No obstante, a pesar de esa tremenda imposición de la voluntad de un dictador durante 18 años, y de la impresión de su huella en el sistema político que se formó a su salida del poder, la sociedad chilena inició una lenta pero firme recuperación de su soberanía sobre el Estado político. Entre los acontecimientos que expresan este proceso está la promulgación, en septiembre de 2005, de una Constitución que reforma la Constitución de la dictadura.

Es poco común que una dictadura legalice su poder constitucionalmente. Pero cuando ocurre así, resulta más difícil desprenderse de su legado. A mayor uso de la fuerza pura y dura, cuando se le saca de encima, el horizonte ofrece mayor espacio para emprender un trayecto innovador. Pero cuando la brutalidad no sólo se impone por la fuerza, sino mediante un sistema jurídico, desmontar este aparato es más complejo, pues implica formar mayorías para reformar las instituciones impuestas. De ahí que los márgenes de maniobra fueran al principio muy reducidos.

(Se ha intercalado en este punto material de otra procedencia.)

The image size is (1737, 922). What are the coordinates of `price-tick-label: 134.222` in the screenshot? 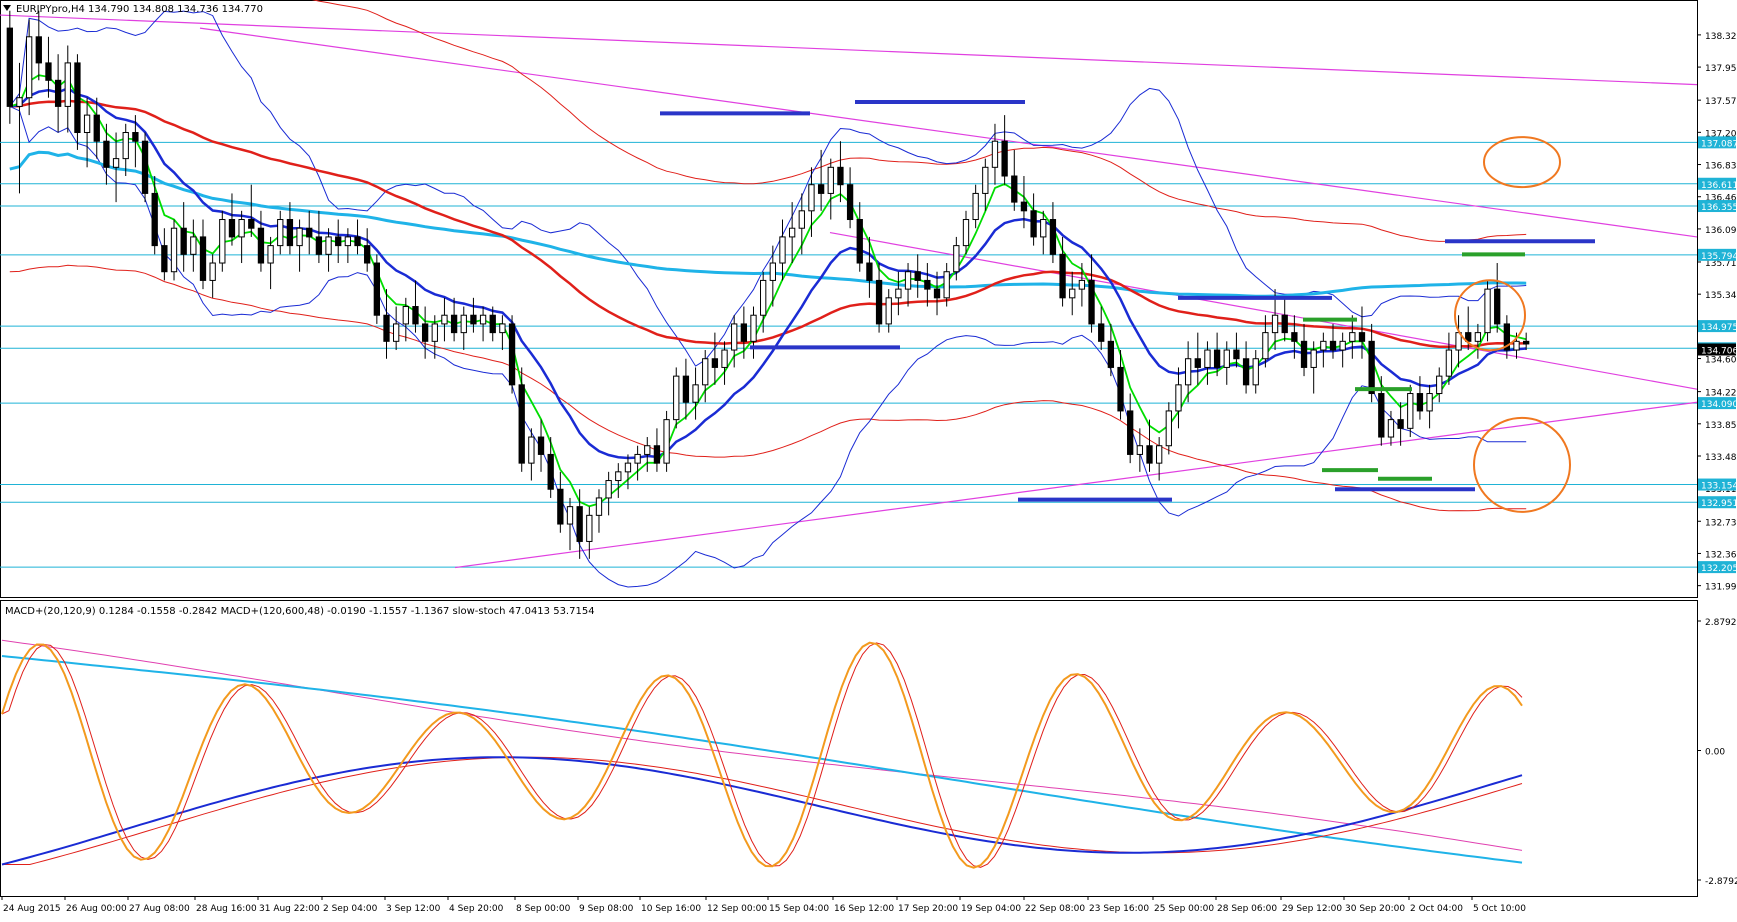 It's located at (1721, 394).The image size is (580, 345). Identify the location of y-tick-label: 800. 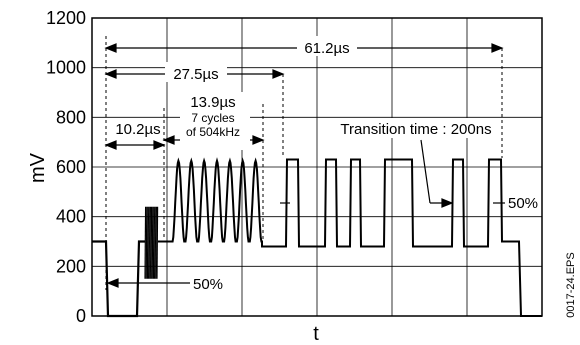
(71, 117).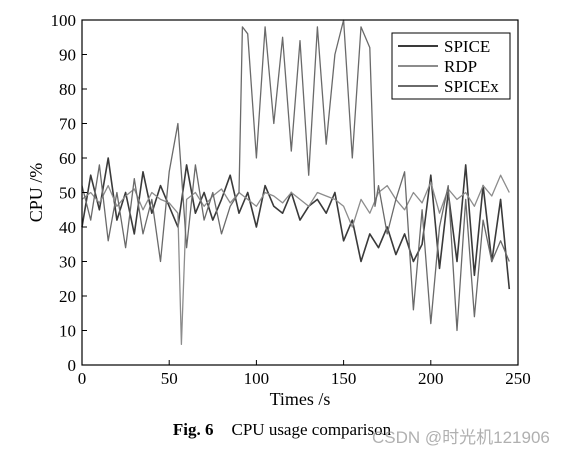 The height and width of the screenshot is (453, 564). What do you see at coordinates (344, 378) in the screenshot?
I see `x-tick-label: 150` at bounding box center [344, 378].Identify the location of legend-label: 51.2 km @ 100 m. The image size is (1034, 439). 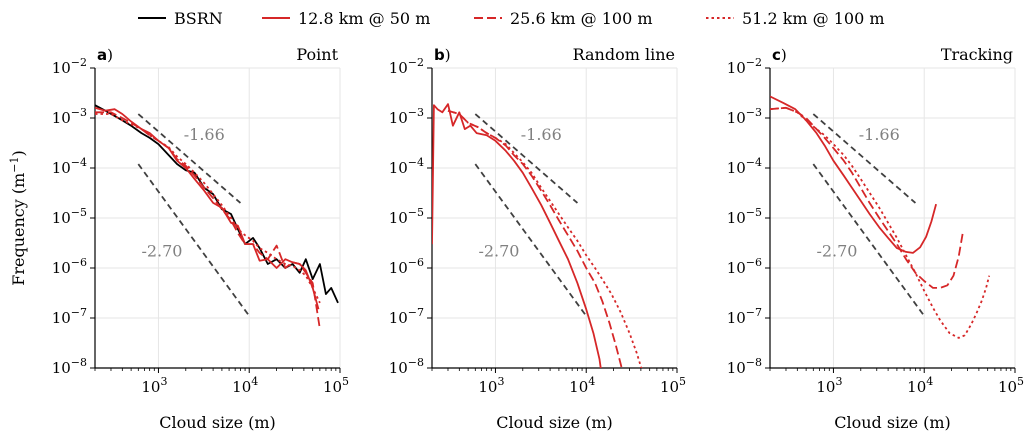
(814, 18).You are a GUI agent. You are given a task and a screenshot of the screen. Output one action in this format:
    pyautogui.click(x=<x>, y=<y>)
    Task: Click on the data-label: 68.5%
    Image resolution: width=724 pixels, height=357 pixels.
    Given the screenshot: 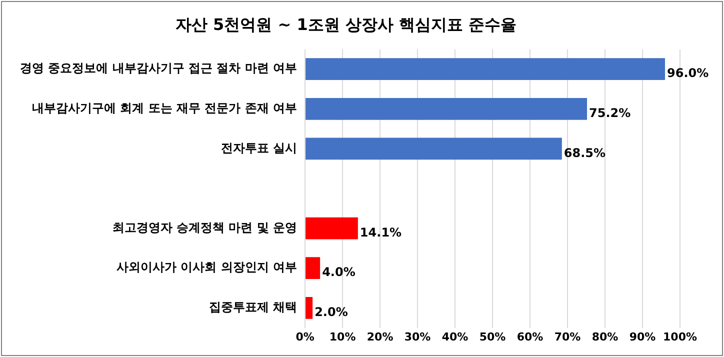 What is the action you would take?
    pyautogui.click(x=585, y=153)
    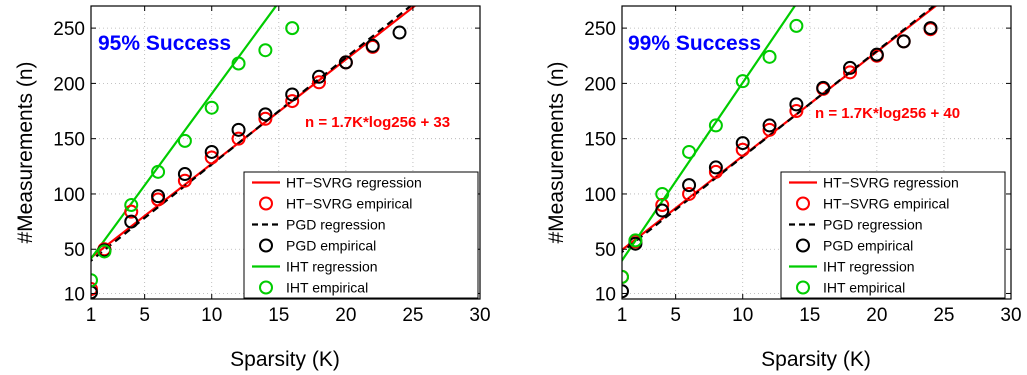  What do you see at coordinates (74, 294) in the screenshot?
I see `y-tick-label: 10` at bounding box center [74, 294].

Fue necesaria la unión de la democracia cristiana y el Partido Socialista en una sola alianza política, la Concertación, para sumar las fuerzas requeridas en la superación exitosa de la dictadura y para, a la vez, generar gobernabilidad y crecimiento económico.

Entre las lecciones que se pueden extraer de la experiencia chilena está el que la Concertación se constituyó en una alianza de dos fuerzas con importantes desacuerdos entre sí, que tuvieron que poner en marcha un decidido proceso de deliberación y negociación acerca de las políticas necesarias para conducir el país en una nueva etapa. Es el ejemplo más notable de un verdadero compromiso histórico democrático en América Latina.

Con este ejercicio, prolongado ya por 16 años, la principal fuerza de la izquierda chilena, el Partido Socialista, se ha convertido en una izquierda moderna y eficaz, que hace política de altura y ha evolucionado hasta comprender que sólo si transforma su herencia ideológica del siglo XX puede enfrentar el XXI. Otro tanto ocurrió con la democracia cristiana, que entendió que sólo en alianza con el centro-izquierda podría hacerse frente a la derecha recalcitrante que se expresó con virulencia en el funeral del dictador.

Ahora Chile puede voltear una página de su historia y acaso consolidar más fácilmente la sociedad abierta, moderna y democrática que ha venido construyendo. Se trata, sin duda, de una enseñanza para todos los pueblos comprometidos con desmontar el autoritarismo secular.